Château Brane-Cantenac (Margaux) Carmenère 2011: A barrel sample (from one of five barrels filled) from the experimental planting of Carmenère on the upper part of the plateau. An amazing violet hue, vibrant yet deep. A very distinctive nose, bright yet concentrated and rich. There is a pile of dense, violet-tinged fruit but this is overlaid with bready-yeasty notes from the fermenting yeast. There are also exotic notes, floral and redolent of white peach and pear along with the dark, still-grapey fruit. The texture is full, with a firm alcoholic trace running through as a warm heat, along with masses of sweet, plump, soft and juicy fruits. On the basis of this tasting this isn’t a variety that would be able to stand alone although it could have something to contribute to a blend. A ripe, sweet, tannin-infused finish. Final alcohol likely to be at least 15.5%. No score.

We know today, with the release of this report, that Capdeville, Lurton & co. are to use the Carmenère I tasted (OK, not the actual mouthful I tasted, but you know what I mean) in the 2011 blend. What started out as an experiment has quickly been commercialised, it seems. Even if it is only 0.5% of the final blend, Carmenère is definitely ‘in’ at Brane-Cantenac.

So what is Carmenère? The saviour of Bordeaux as climate change continues, or the rustic grape of Pontallier’s nightmares?

5 Responses to “Carmenere: Bordeaux Saviour, or Rustic Nightmare?”

  1. The answer is: neither. Carmenere will not be the “saviour” of Bordeaux…the mere idea is overwrought. Neither is it necessarily a nightmare, M. Pontallier notwithstanding.

    It is, I think, a grape that might regain some grip in Bordeaux for the reasons you cited, Chris, albeit limited, I believe. And it will be, like Malbec and PV, not one of the major players. It might, eventually, reach the level of Cabernet Franc, it’s once vidure-ish cousin, but I doubt even that.

    As you said, it won’t stand alone; it is essentially a blending grape. The changing climate in Bordeaux may make it warmer—I believe it will—but it won’t make it any less damp in general, and it won’t restrain the inherent violent changeability of the weather; rather it will likely exacerbate that problem. So the finickiness that plagues Carmenere initially will still be there to cause difficulty. To reach the level of Chilean Carmenere, for instance, Bordeaux would have to be either the arid desert of Chile or the arid mountains of Northern Italy, and neither is likely, even with climate change.

    (Good article, by the way.)

  2. Well done, I think the Chileans have not done Carmenere justice as yet, but it will add greater complexity to any blend, I think the Right Bank could use some to increase interest and complexity in the Merlot based wines.

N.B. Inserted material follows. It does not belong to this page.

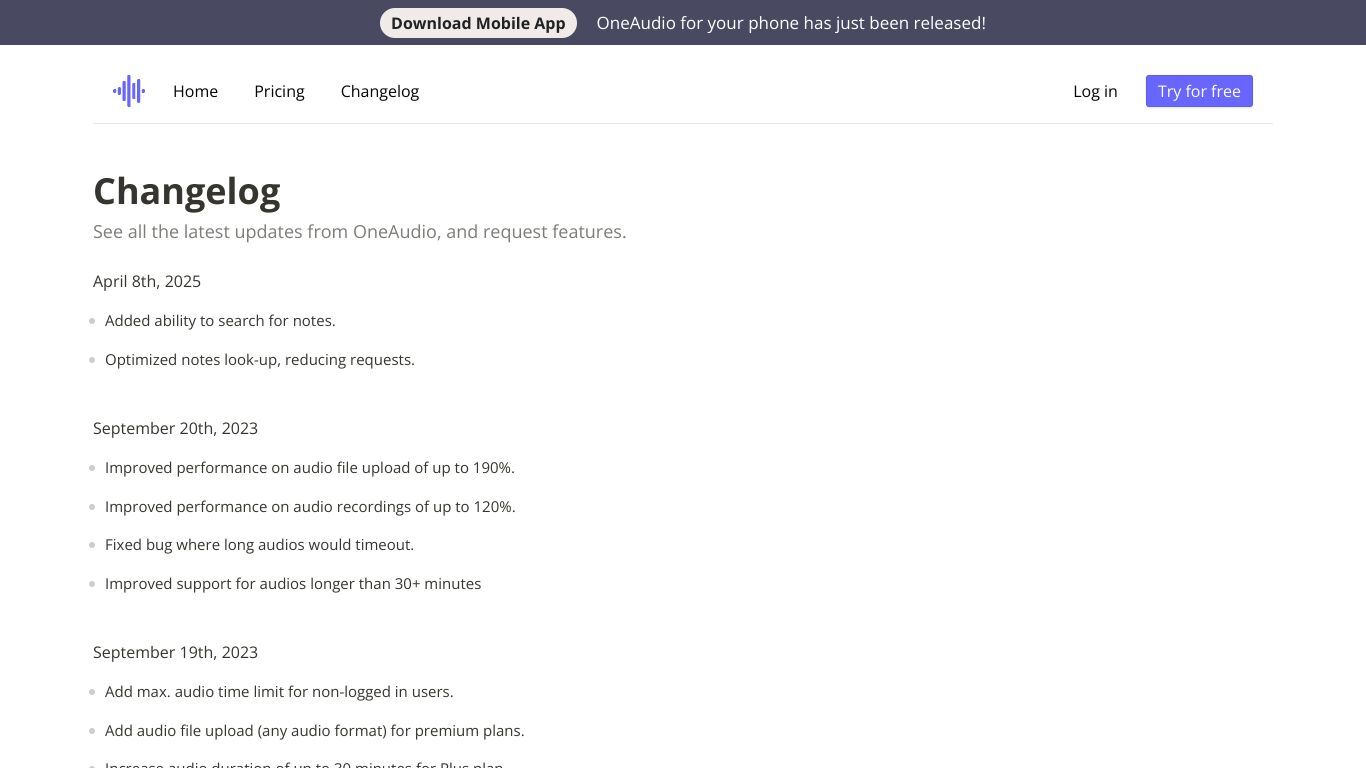Click the Log in link
The width and height of the screenshot is (1366, 768).
coord(1095,91)
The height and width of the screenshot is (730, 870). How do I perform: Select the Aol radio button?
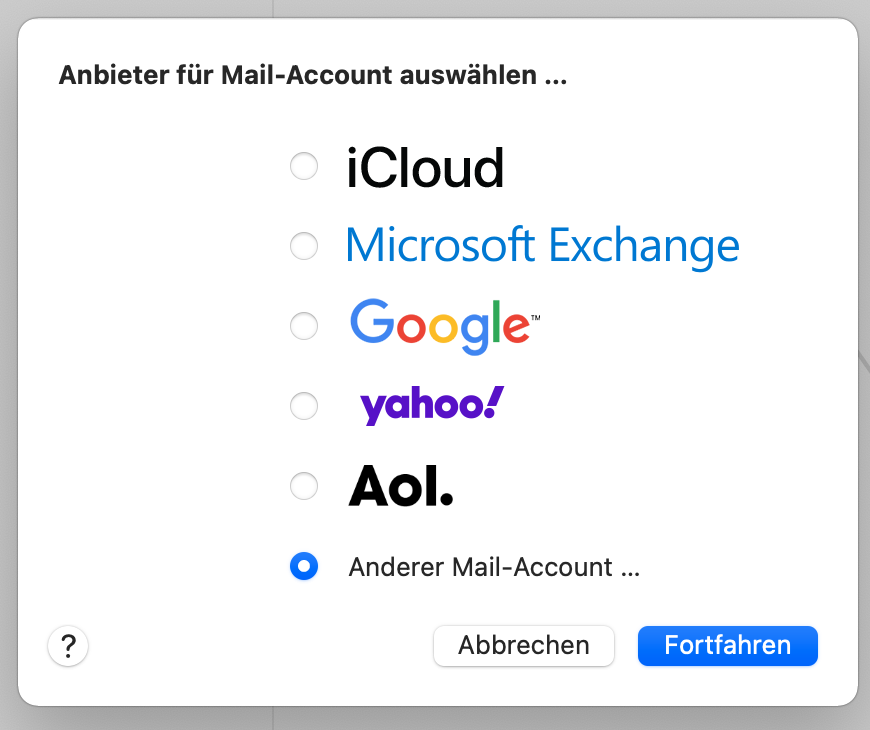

  3. Thanks Hoke, I am sure you are right, I think Carmenère will remain a minority interest in Bordeaux for a very long time yet. But what really fascinates me is not where Carmenère will end up, but how two very different bit talented individuals today see it contributing. One finds it interesting enough to plant half a hectare and just four years later the wine is going in the grand vin – not second wine, or third wine, but the number one. Meanwhile the other disregards the variety as “rustic”. Ouch!

  4. Thanks for those comments Lee. And congratulations for being the first person to bring your own gravatar to the comments pages. I was wondering when that would happen! 🙂

  5. Well Chris,
    The variation in taste from the chateau luminaries just means we don’t have cookie-cutter wines. That’s good for Bordeaux’s image!